Cultura/

“Firenze Estate 21” il primo romanzo di Michele Baldini nato durante la pandemia

La prima opera letteraria del giovane scrittore originario di San Miniato pubblicata da Scatole Parlanti Edizioni racconta una Firenze diversa dal solito

Michele Baldini

Se lo incontrate in giro nei luoghi della Firenze che conta forse potrete rimanere intimiditi dal suo aspetto severo, elegante e intellettuale un po’ da professore universitario.

Invece Michele Baldini non è assolutamente così, nonostante abbia militato in una delle band più innovative della scena fiorentina (i Piet Mondrian), nonostante scriva sulla free press più cool del momento (Lungarno) e nonostante abbia da poco pubblicato il suo primo romanzo, facilmente si aprirà con un sorriso e forse anche con una risata insieme a voi.

“Firenze Estate 21” questo è il titolo della sua prima opera letteraria di questo giovane scrittore originario di San Miniato pubblicata da Scatole Parlanti Edizioni che racconta una Firenze diversa dal solito.

Una storia in cui tra luglio e agosto 2021 si intrecciano le vite di Marco e Vittoria, una giovane coppia, e soprattutto Lucia vero motore della narrazione e personaggio impossibile da inscatolare.

“Ho scritto il romanzo durante la “fase 1” della pandemia nel 2020, – ci ha raccontato Michele Baldini – in realtà sono tante storie insieme, come un puzzle di tanti personaggi ed episodi che mi sono capitati nella vita e che vedevo bene condensati in quei giorni”.

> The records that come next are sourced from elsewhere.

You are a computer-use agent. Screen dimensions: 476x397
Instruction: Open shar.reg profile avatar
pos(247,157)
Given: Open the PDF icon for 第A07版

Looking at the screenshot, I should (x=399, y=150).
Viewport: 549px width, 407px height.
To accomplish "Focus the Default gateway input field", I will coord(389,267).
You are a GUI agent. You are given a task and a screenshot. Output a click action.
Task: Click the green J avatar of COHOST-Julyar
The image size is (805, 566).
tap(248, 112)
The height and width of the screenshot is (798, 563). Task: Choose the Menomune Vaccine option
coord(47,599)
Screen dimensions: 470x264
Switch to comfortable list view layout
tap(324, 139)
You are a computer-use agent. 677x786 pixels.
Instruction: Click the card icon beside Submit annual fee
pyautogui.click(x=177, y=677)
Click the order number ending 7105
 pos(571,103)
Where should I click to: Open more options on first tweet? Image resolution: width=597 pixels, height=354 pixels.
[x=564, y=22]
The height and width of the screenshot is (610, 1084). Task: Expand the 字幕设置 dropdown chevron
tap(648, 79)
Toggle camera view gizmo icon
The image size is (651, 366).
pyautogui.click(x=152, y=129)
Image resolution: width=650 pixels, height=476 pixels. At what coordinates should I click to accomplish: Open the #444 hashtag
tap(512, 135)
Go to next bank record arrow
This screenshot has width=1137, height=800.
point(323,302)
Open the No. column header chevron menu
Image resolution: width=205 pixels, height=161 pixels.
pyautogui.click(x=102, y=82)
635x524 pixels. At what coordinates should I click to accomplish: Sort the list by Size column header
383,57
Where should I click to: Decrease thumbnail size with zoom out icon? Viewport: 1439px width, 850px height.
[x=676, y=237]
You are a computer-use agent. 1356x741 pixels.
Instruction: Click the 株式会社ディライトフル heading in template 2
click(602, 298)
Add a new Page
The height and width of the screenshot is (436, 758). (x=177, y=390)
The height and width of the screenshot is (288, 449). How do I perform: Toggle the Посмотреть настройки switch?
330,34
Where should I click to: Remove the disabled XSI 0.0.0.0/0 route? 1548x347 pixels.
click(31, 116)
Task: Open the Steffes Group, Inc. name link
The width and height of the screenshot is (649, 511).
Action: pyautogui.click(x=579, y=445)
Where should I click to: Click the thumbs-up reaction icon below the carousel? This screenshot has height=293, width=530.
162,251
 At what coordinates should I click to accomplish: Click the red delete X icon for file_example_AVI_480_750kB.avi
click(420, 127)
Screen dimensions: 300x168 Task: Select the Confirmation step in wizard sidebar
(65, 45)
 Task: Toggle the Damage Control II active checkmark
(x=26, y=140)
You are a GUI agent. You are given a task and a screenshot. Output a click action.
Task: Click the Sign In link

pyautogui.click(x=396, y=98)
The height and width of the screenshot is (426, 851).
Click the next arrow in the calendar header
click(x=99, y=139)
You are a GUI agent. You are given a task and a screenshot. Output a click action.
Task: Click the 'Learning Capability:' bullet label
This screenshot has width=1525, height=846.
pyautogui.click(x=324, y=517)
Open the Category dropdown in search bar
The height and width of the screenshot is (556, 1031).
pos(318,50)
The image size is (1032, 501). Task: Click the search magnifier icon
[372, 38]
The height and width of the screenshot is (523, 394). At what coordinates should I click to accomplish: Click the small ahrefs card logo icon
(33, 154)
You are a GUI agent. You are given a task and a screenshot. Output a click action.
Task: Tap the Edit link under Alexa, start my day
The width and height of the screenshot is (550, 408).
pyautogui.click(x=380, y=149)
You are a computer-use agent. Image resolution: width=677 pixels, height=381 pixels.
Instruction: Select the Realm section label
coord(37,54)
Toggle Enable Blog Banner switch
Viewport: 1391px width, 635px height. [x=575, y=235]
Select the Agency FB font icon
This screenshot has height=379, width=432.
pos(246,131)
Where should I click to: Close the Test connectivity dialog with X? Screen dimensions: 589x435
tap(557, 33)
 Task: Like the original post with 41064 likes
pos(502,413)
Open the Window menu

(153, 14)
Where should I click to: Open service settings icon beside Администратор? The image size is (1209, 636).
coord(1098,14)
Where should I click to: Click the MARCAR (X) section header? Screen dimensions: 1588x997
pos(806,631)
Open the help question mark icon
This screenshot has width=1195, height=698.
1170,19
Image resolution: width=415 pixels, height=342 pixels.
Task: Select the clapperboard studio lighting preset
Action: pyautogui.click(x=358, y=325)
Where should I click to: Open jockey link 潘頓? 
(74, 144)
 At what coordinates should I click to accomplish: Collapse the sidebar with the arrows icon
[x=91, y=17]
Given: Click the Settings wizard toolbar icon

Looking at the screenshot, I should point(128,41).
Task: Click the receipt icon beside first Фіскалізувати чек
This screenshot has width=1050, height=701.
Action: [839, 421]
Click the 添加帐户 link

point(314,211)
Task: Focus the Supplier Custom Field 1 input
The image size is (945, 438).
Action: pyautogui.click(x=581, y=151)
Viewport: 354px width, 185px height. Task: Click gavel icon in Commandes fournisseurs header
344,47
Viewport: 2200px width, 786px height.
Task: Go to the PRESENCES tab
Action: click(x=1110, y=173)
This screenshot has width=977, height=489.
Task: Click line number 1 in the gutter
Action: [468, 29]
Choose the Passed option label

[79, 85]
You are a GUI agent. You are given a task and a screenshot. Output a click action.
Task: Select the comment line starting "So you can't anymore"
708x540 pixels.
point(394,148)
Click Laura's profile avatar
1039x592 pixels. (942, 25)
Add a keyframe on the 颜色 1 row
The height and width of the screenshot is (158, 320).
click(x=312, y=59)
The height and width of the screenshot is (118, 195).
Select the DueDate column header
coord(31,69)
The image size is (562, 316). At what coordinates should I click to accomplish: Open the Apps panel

Quindi possiamo dire che i protagonisti sono persone che conosci o hai conosciuto?

Sì, sono ispirati a persone che ho conosciuto direttamente o di cui mi hanno raccontato.

Verrebbe da dire attenzione a essere amici di Michele Baldini…

Ne posso parlare anche bene, per cui uno ne potrebbe essere contento.

La Firenze che tu racconti non è la solita città pensata per i turisti, da cartolina diciamo

Io non sono di Firenze e non lo sarò mai, per cui mi sono permesso di raccontare Firenze e amarla profondamente, in particolare le zone che conosco meglio, in larga parte quelle più periferiche.

Perchè una persona dovrebbe comprare il tuo libro?

Dovrebbe comprarlo se appartiene alla generazione che va dal ’79 all’85 (che è anche la mia) e vuole riconoscersi in qualcuno ma non sentirsi giudicato, senza prendersi troppo sul serio, magari esorcizzando i nostri difetti (soprattutto per quanto riguarda la coppia di Marco e Vittoria). Di Lucia invece si può dire tutto e niente, è una persona che ce la fa nonostante non si capisca come, che ha un suo modo di ragionare completamente fuori dalla razionalità, che è una persona buffa ma allo stesso tempo pericolosa per chi gli sta troppo vicino. Penso sia l’amica/nemica (o amico/nemico) che tanti si sono ritrovati accanto. C’è la necessità di stargli vicino ma non troppo.

Pensi che questo sarà il primo romanzo di una lunga serie?

Diciamo che ho scritto anche altre cose, anche se sì questo è il mio primo romanzo. Sono un esordiente di 40 anni quindi non proprio “da svezzare”. Non so cosa mi riserva il futuro né cosa farò da grande. Mi piacerebbe che questo fosse il primo capitolo di una serie con questi stessi personaggi e questa ambientazione, io l’ho pensata così. Non rivelo il finale, ma mi sono lasciato in magazzino altri spunti. E’ come se questo fosse il “pilota”.

Hai suonato nei mitici Piet Mondrian che come sappiamo ormai sono sciolti, hai appeso la chitarra o meglio il synth al chiodo?

Non ho al momento gran chè a livello autoriale da dire dal punto di vista musicale. Se si ricrea la chimica per suonare o far partire un nuovo progetto musicale mai dire mai.

Forse in questo momento della tua vita per esprimerti preferisci la forma della scrittura rispetto alla musica?

La musica è bellissima e ti permette di esprimere non sempre in una forma compiuta quello che vuoi dire ma allo stesso tempo riuscire a dare emozioni. Tutta via c’è un problema molto poco concettuale e più pratico rispetto allo scrivere. Tra la sala prove e il palco c’è una serie di lavori di fatica e facchinaggio che bisogna fare in maniera anche molto precisa. La scrittura invece è molto più leggera in tutti i sensi. Richiede molta concentrazione e meno empatia con gli altri ma per il momento la preferisco.